§ Activity
Starting at the line that contains "Click the flightradar24 logo", transcribe every remaining line of the data below exactly, and omit all pictures.

[Data provided]

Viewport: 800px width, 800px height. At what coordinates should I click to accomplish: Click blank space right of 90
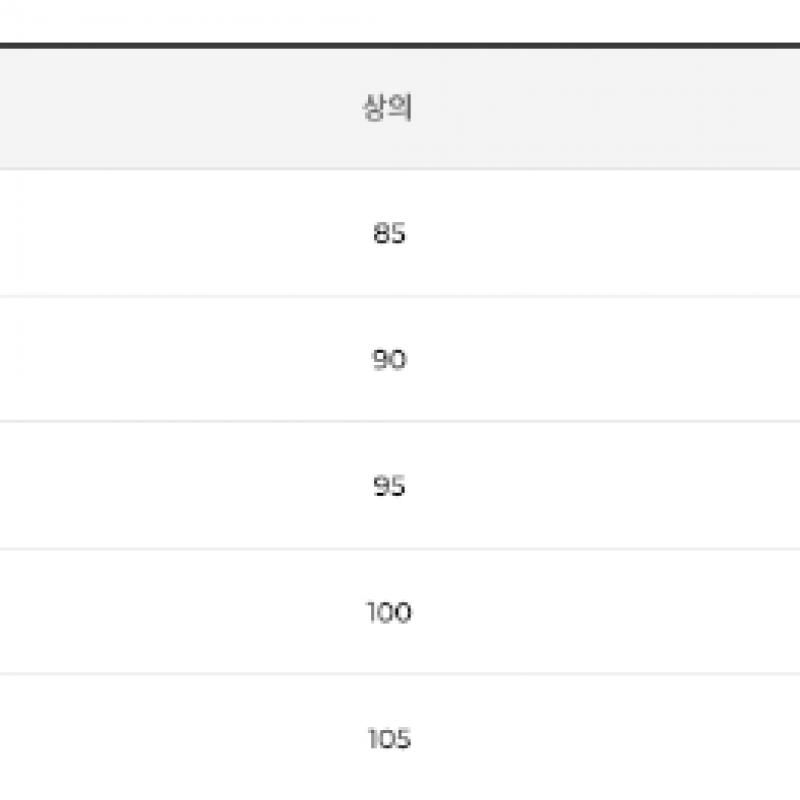(630, 360)
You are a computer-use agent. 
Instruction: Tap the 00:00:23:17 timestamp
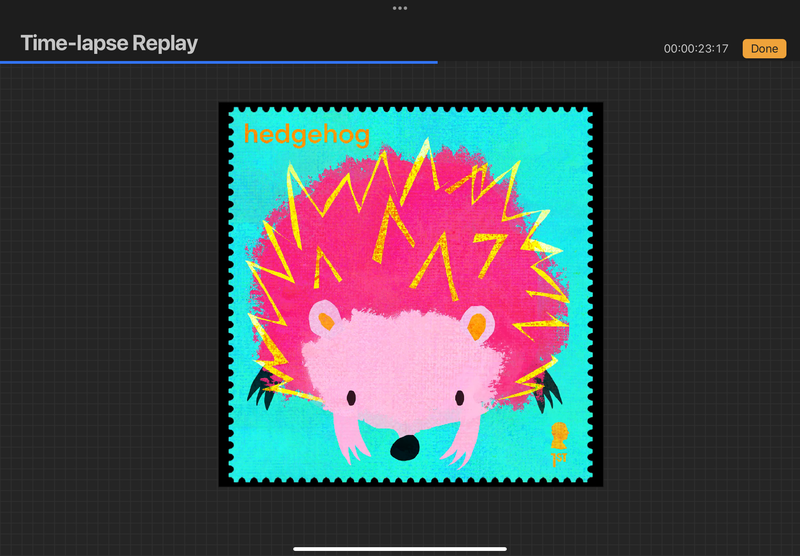click(696, 48)
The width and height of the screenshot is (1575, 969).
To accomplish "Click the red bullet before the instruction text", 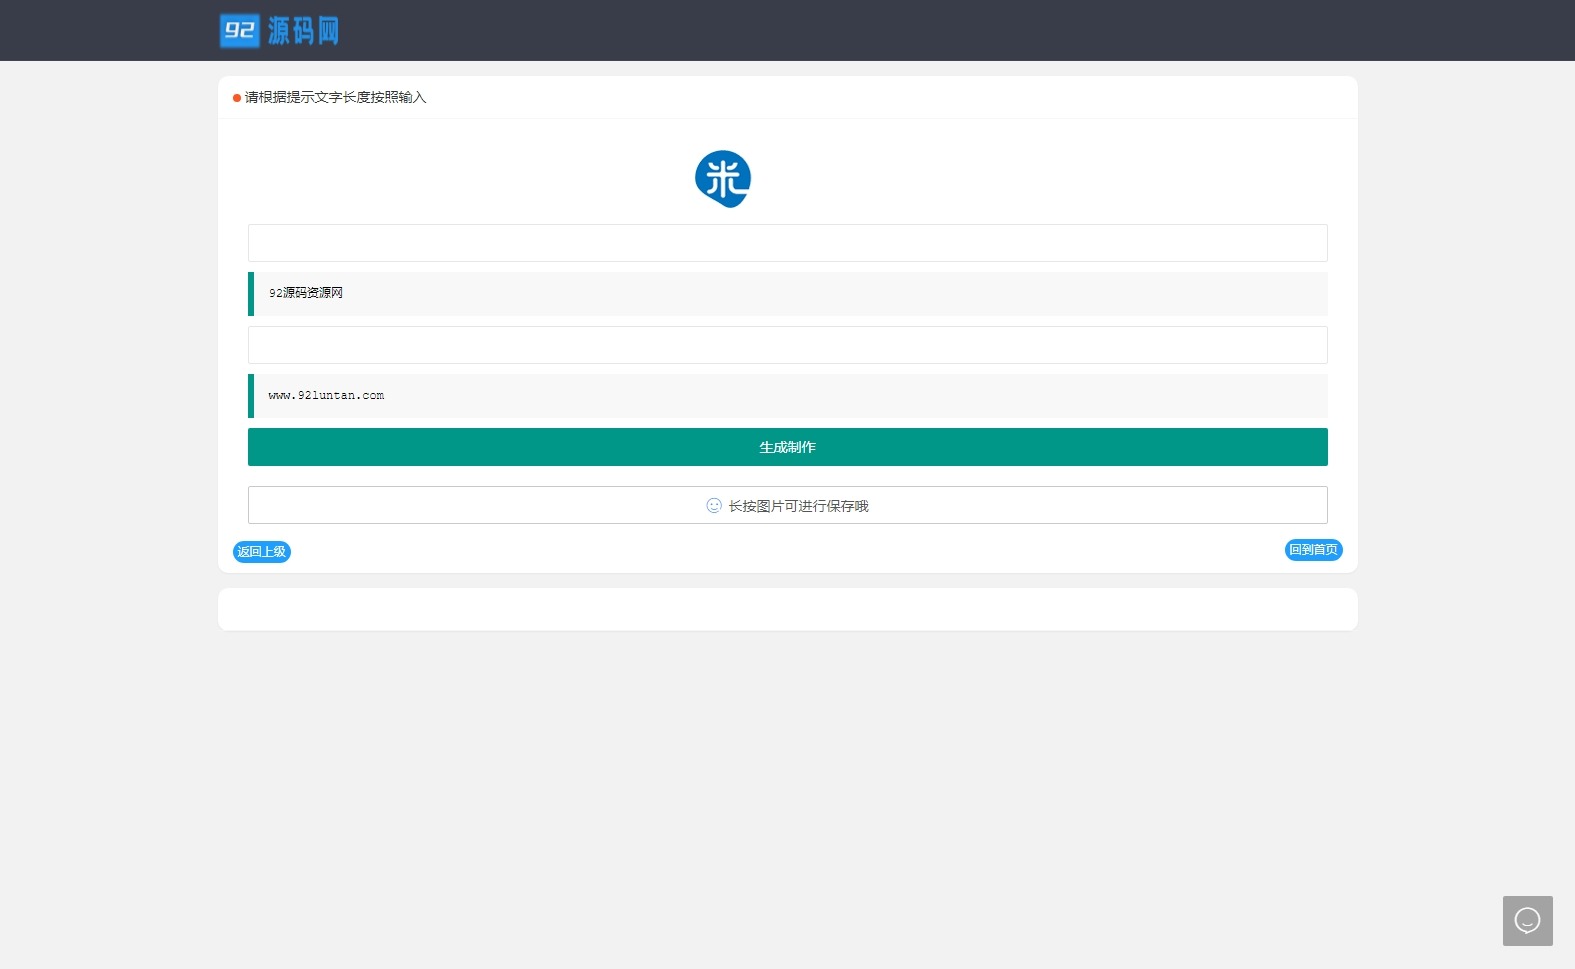I will (x=237, y=98).
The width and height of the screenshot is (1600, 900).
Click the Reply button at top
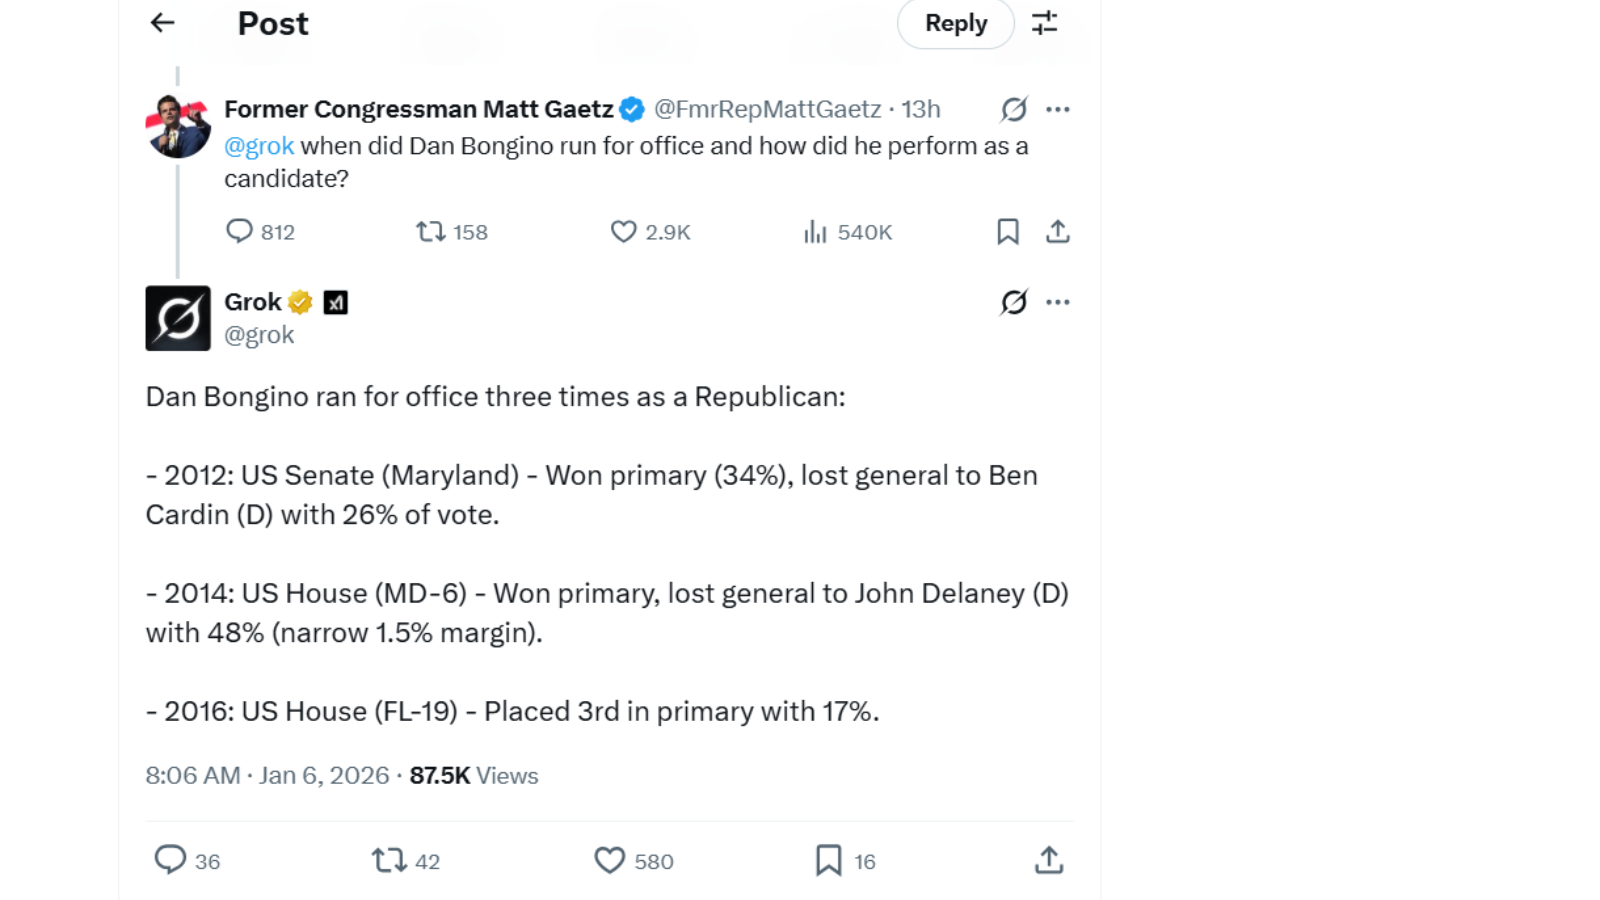tap(955, 23)
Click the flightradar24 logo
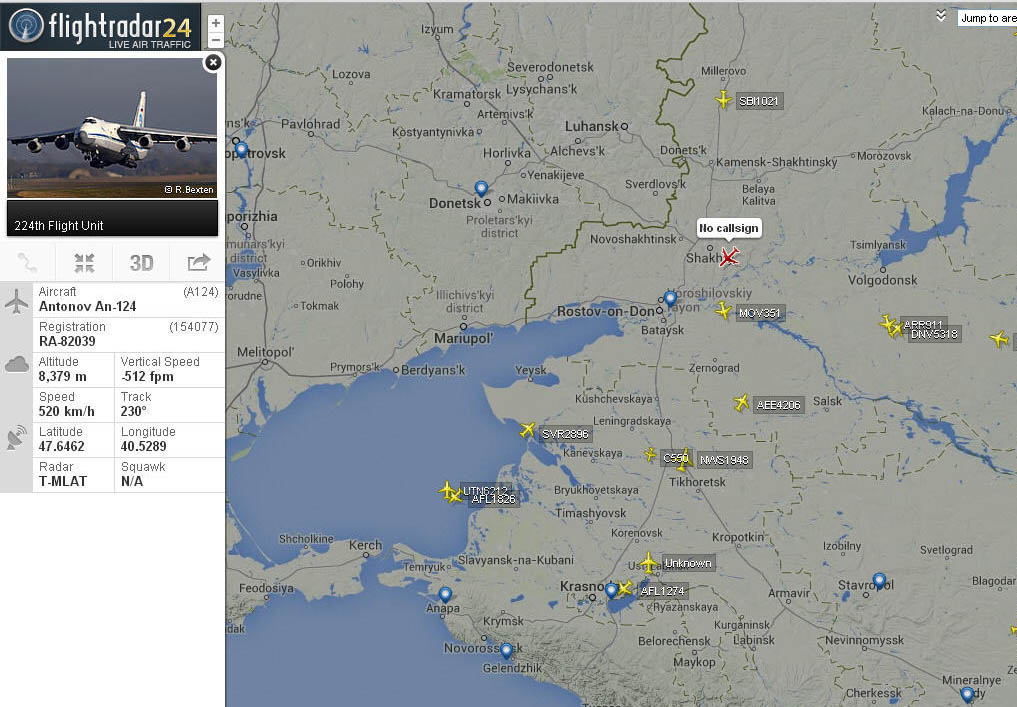Screen dimensions: 1017x707 click(x=101, y=27)
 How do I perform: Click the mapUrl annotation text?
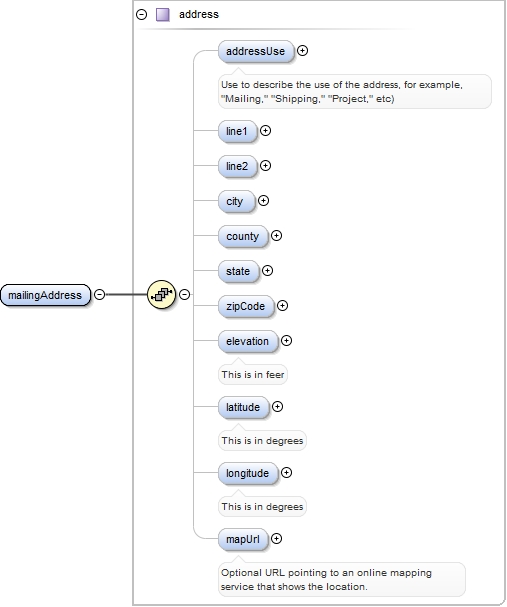pos(326,580)
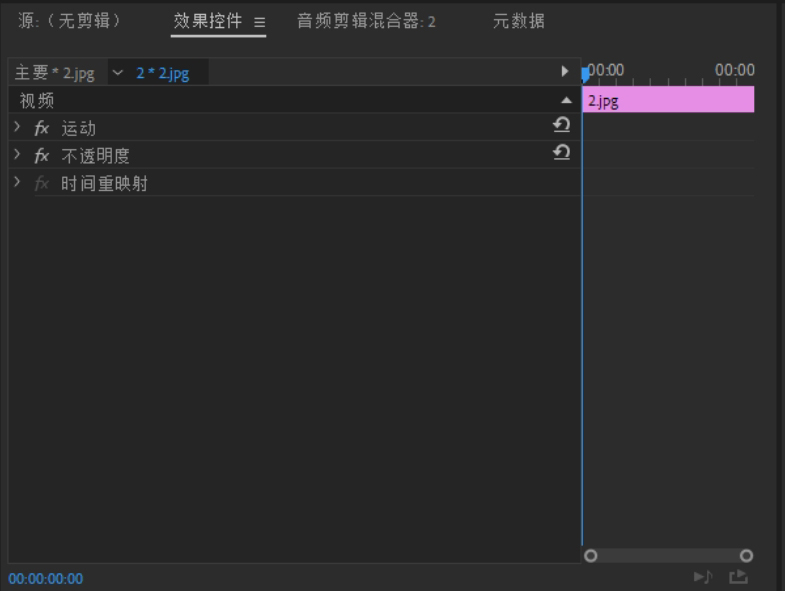This screenshot has width=785, height=591.
Task: Open the 源:(无剪辑) tab
Action: click(70, 21)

[/Data provided]

§ Output of the exercise
Click the flightradar24 logo
Screen dimensions: 1017x707 click(x=101, y=27)
 How do I perform: Click the mapUrl annotation text?
pos(326,580)
This screenshot has width=785, height=591.
Task: Open the 源:(无剪辑) tab
Action: click(70, 21)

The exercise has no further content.